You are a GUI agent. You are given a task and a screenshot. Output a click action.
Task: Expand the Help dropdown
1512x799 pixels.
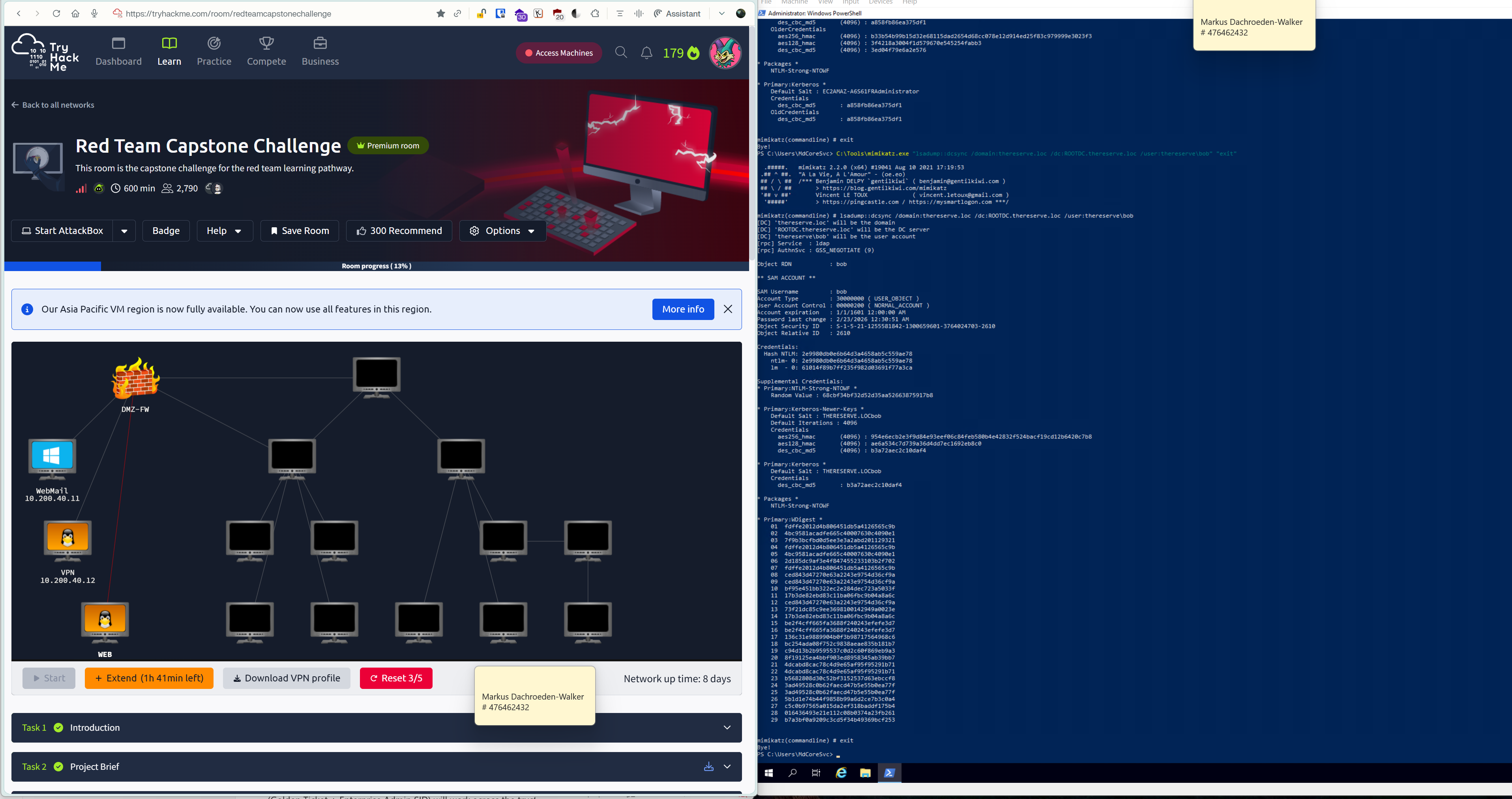[224, 231]
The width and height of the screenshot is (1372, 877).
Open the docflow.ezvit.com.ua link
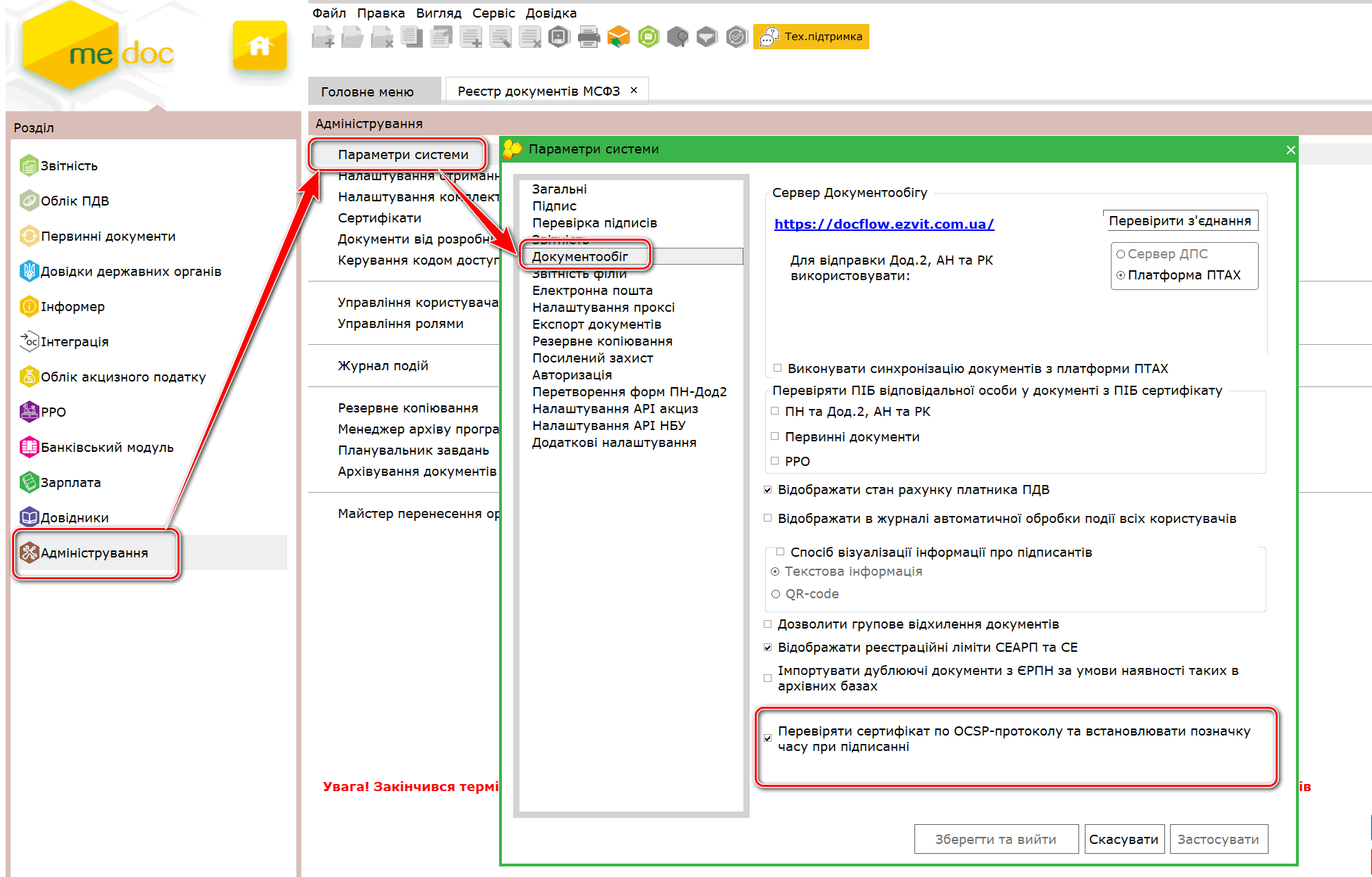(x=883, y=224)
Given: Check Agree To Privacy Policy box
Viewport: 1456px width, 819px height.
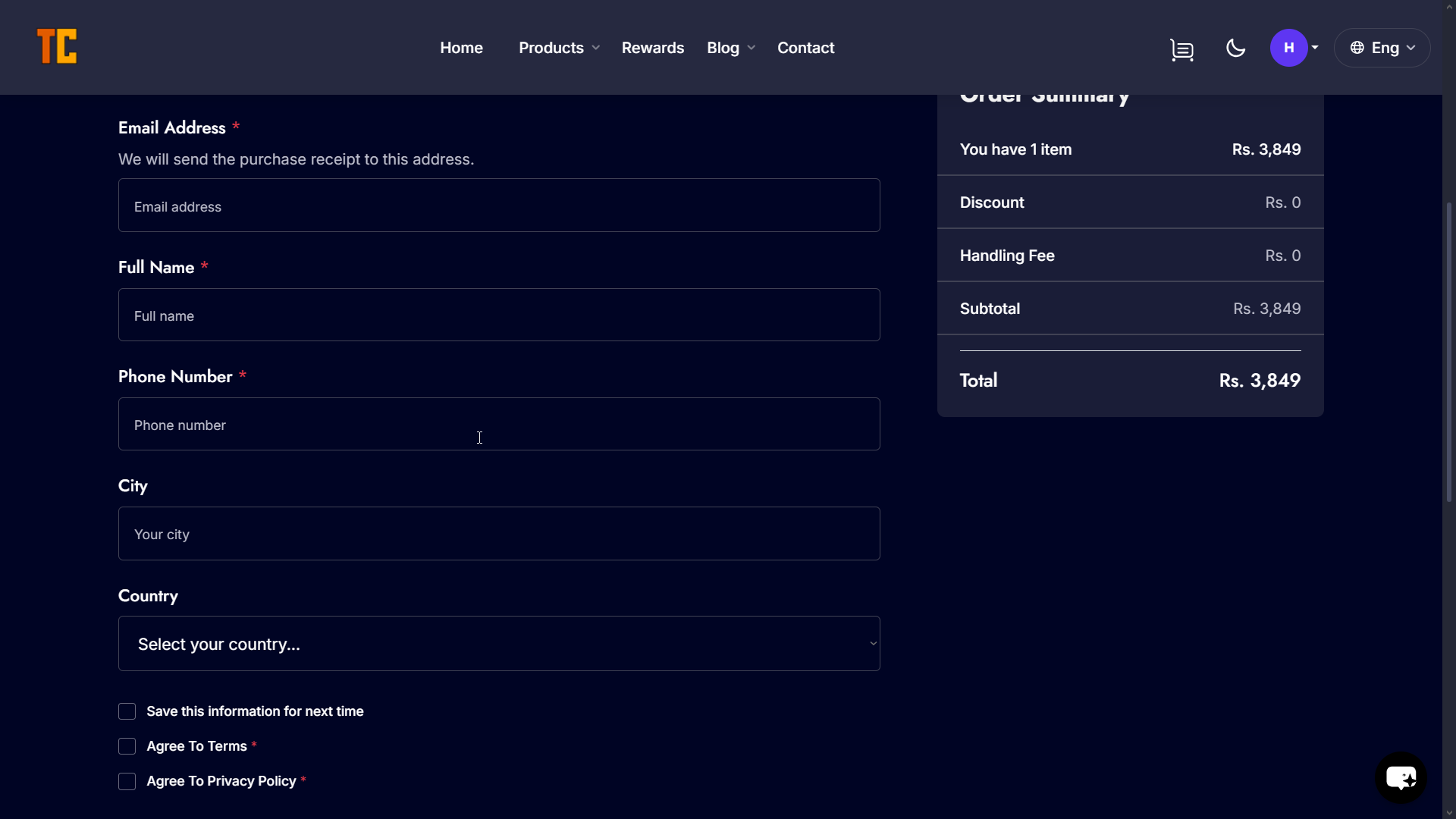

◆ ◆ ◆ ◆ ◆ ◆ ◆

» TASK: No pictures should appear in the copy. Print exactly the lines above from the line containing "1512x799 pixels." through the last line of the data.

» OUTPUT OF THE TASK:
1512x799 pixels.
[224, 231]
The width and height of the screenshot is (1372, 877).
Open the docflow.ezvit.com.ua link
(x=883, y=224)
Given: Check Agree To Privacy Policy box
Viewport: 1456px width, 819px height.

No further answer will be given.